Nina

Nina Forever (2015)

“I’d love it if my boyfriend tried to kill himself because I’d died,” declares 19-year-old Holly (Abigail Hardingham).

“But he didn’t kill himself, did he?” replies one of her workmates. “He’s back here stacking shelves on minimum wage.”

“Alright but – imagine being fucked by someone that intense.”

This exchange, near the beginning of Nina Forever, sets the tone for a film whose gothic romance is always being offset and anchored by the mundanity of everyday, contemporary existence. Holly may be talking about love and death, but art’s two greatest preoccupations are here utterly banalised by the setting of this conversation: a supermarket carpark in Sutton. Likewise, when not long afterwards Holly speaks for the first time with the object of her Liebestod-laden reveries, she mistakes for a mere ‘orange’ the blood-hued pomegranate (that great classical symbol of death and rebirth) which she and Rob (Cian Barry) share together in the supermarket’s storeroom (while listening on Rob’s headphones to an indie song about resurrection). Brothers in writing and directing as much as in blood, Ben and Chris Blaine show a real talent for teasing the grandest themes out of the dullest settings, and introducing the least probable of intruders to the most intimate of moments.

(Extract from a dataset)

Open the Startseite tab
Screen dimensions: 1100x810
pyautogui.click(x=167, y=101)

Ever since his long-term girlfriend Nina (Fiona O’Shaughnessy) died in a car accident, things have stopped adding up for mathematician Rob. He has recently crashed his own motorbike in what was either a suicide attempt or a cry for help. He spends his days at work shuffling about the supermarket aisles like a zombie, his nights at home surrounded by reminders of the deceased, and his weekends at dreary lunches with Nina’s equally lost parents Dan (David Troughton) and Sally (Elizabeth Elvin). Drawn to Rob’s grief, pain and sorrow like a moth to a flame, Holly decides to fill the dark void in his life with herself, whether hoping to fix his damage, or perhaps just to experience his intensity. The two fall into bed together, only to find themselves sharing erotic space with a third wheel: Nina herself, returned from the dead as the bloody, broken embodiment of unresolved emotions that still haunt her one-time boyfriend. So begins a strange, psychologised ménage à trois in which Rob and Holly explore their feelings towards both each other and the memento mori that comes insistently between them.

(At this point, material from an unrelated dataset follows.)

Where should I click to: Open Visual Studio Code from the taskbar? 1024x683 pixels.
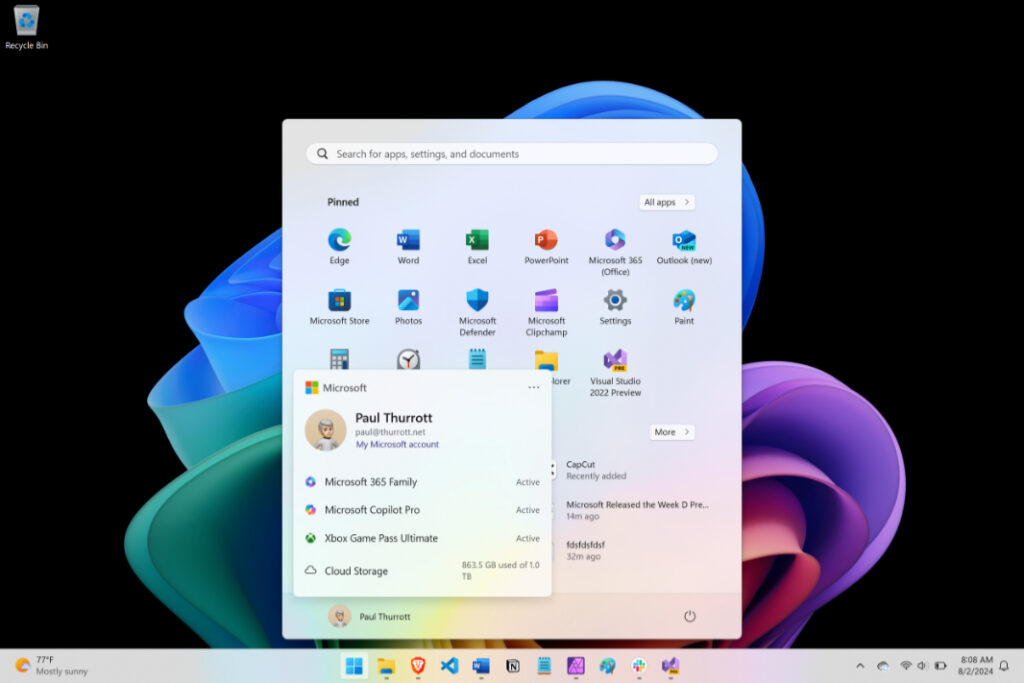pos(449,665)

“Basically you’re Florence Nightingale job-sharing with Linda Lovelace,” Nina informs Holly. Dead-eyed and grotesquely angular, but also wittily acerbic and unexpectedly physical, Nina is not a ghost of the ethereal variety so often seen in cinema, nor particularly frightening, but an ever-naked flesh-and-blood character stuck in the moments of her death, and resentful of both her own return and her replacement by another. Like the revenants in Anthony Minghella’s Truly Madly Deeply (1990) and Jeff Baena’s Life After Beth (2014), Nina becomes, for all her uncannily miraculous impossibility, also an awkward, undeniably irritating presence in reality, and both Rob and Holly’s struggle to honour the ‘ex ex’ while eradicating her persistent, nagging memory forms the substance of the film’s drama. It is a cliché that the grieving must eventually learn to move on (as Nina herself puts it, “Don’t even mention the word closure”), but what makes Nina Forever a more interesting and mature work is the way it shows Holly recognising in Nina not just someone else’s fixed and fixated past, but also her own living-dead future.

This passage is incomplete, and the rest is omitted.